- MATERIALS PROVIDED -
--

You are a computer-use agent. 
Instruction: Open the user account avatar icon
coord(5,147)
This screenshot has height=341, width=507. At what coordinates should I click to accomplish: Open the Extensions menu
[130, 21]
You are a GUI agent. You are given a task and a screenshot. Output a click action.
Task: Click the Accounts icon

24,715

--

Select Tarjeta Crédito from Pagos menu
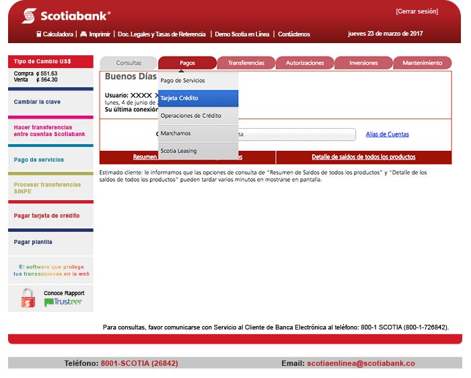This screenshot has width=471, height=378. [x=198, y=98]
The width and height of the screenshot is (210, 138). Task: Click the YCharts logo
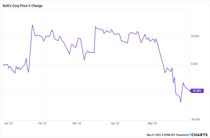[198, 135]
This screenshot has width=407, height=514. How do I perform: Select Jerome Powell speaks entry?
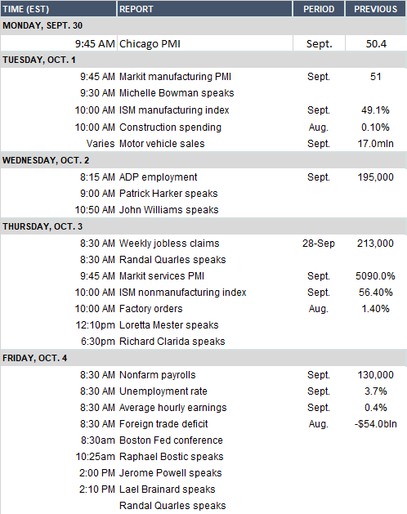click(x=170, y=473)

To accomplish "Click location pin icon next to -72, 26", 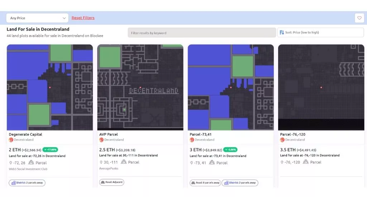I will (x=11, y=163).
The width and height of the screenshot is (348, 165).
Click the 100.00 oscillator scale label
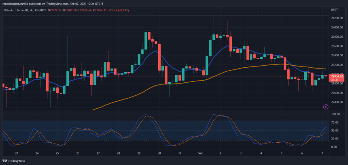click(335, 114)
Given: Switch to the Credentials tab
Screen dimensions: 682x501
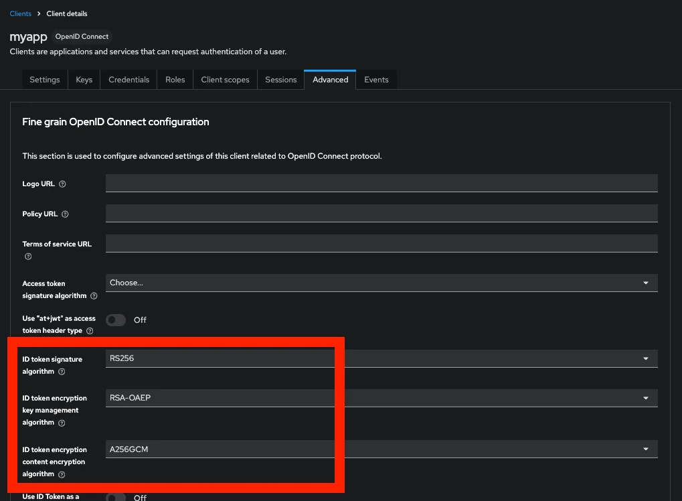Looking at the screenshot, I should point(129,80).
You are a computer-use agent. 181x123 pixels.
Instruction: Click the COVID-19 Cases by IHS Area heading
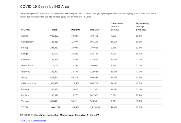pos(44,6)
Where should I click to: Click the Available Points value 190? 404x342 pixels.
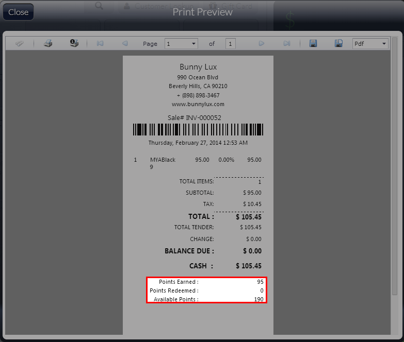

--

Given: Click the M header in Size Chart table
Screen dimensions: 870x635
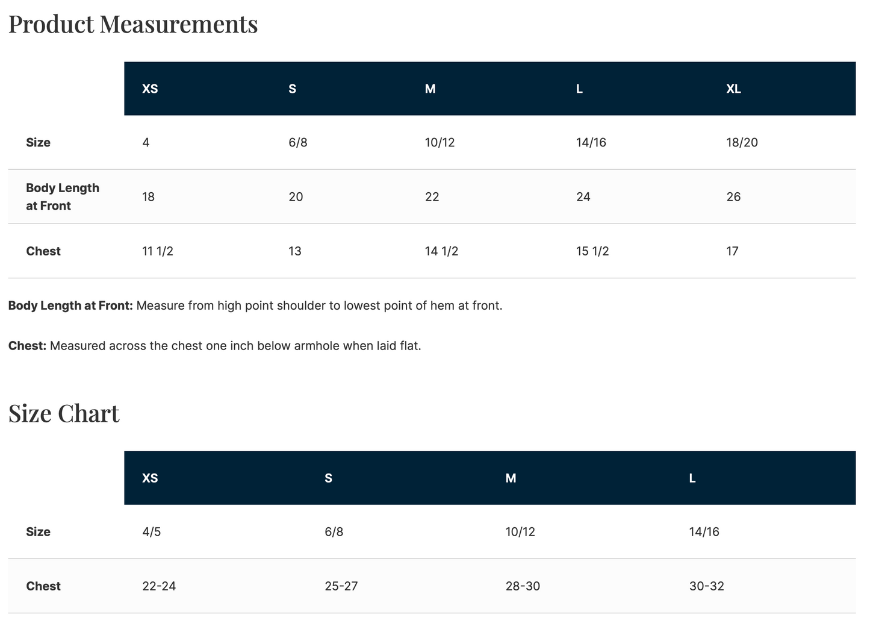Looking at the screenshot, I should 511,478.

--

- DESCRIPTION OF THE TASK -
If a line of the material contains the word "computer", pick it out and copy it.

- SOLUTION TO THE PROBLEM -
You are a computer-use agent. 
You are a computer-use agent. 181x123 pixels.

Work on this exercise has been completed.